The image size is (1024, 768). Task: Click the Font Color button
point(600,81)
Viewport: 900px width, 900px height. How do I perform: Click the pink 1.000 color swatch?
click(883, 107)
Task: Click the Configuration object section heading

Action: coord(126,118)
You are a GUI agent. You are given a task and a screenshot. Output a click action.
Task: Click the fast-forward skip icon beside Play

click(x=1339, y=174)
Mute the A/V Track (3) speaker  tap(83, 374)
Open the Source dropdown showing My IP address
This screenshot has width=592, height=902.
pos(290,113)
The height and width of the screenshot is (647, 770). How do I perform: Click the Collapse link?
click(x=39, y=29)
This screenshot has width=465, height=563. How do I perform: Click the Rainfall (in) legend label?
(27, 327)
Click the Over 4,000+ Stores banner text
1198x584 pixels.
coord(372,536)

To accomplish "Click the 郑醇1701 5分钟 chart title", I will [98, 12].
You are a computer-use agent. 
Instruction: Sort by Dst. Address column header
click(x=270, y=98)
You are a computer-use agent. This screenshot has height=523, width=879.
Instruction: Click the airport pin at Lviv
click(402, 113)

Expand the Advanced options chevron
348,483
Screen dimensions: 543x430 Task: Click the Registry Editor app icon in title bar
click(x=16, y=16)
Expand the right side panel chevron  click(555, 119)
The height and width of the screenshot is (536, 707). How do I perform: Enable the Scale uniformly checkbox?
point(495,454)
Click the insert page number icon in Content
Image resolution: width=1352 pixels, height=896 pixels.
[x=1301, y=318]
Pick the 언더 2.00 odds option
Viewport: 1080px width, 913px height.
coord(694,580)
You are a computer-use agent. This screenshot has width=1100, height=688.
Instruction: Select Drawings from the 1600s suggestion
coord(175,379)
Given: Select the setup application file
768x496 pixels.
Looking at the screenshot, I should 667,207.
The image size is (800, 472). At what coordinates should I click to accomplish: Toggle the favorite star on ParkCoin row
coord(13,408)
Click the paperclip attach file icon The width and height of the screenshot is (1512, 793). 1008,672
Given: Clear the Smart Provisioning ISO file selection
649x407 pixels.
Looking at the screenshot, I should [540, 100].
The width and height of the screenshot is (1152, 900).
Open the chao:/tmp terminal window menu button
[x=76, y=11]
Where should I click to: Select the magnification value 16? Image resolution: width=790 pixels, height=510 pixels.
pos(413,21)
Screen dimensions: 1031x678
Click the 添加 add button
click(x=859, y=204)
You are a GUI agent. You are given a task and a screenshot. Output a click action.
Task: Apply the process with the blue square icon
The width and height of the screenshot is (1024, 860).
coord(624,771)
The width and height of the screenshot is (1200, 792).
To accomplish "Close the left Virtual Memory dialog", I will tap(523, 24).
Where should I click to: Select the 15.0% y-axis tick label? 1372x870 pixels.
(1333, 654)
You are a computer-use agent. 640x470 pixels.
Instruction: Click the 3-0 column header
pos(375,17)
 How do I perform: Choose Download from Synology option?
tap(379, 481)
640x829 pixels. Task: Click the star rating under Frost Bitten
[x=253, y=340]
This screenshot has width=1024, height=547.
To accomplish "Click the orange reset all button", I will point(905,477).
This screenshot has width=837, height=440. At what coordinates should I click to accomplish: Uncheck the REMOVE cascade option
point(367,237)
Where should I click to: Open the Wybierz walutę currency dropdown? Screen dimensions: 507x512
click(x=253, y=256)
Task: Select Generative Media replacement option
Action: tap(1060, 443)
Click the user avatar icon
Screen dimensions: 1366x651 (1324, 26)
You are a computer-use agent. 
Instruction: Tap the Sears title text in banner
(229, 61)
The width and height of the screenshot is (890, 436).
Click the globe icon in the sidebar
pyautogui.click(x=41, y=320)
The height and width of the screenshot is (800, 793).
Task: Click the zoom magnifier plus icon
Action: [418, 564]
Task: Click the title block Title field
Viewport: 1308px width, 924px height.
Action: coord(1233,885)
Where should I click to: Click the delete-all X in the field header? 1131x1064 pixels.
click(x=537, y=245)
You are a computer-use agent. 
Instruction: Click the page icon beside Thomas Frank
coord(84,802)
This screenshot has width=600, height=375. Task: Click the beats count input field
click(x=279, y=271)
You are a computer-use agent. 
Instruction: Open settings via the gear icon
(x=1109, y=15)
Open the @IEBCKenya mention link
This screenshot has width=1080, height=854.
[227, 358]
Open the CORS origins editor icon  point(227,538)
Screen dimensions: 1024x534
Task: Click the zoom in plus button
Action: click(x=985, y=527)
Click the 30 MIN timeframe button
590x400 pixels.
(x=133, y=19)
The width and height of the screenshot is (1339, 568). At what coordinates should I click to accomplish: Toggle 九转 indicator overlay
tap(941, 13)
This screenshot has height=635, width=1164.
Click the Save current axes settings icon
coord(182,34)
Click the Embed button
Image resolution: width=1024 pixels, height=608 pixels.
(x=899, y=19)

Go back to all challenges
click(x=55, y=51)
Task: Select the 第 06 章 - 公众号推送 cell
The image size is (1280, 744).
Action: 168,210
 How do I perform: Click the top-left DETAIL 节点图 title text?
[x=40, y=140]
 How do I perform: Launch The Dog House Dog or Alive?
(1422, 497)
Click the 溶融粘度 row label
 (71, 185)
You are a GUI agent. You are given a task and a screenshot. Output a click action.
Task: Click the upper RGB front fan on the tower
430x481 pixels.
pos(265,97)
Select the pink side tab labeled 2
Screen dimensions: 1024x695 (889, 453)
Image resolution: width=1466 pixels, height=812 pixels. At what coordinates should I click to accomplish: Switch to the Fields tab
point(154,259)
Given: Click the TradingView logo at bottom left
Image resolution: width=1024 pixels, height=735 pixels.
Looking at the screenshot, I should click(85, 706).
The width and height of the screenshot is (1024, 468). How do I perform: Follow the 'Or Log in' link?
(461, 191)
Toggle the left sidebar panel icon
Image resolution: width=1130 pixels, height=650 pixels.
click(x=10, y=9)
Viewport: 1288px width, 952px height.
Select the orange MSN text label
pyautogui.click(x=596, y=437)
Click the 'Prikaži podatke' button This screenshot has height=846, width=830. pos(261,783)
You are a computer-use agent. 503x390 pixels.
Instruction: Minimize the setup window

##############################

Goal of the exercise →
Find and copy each line above that includes the string "panel".

Solution →
Expand the right side panel chevron  click(555, 119)
Toggle the left sidebar panel icon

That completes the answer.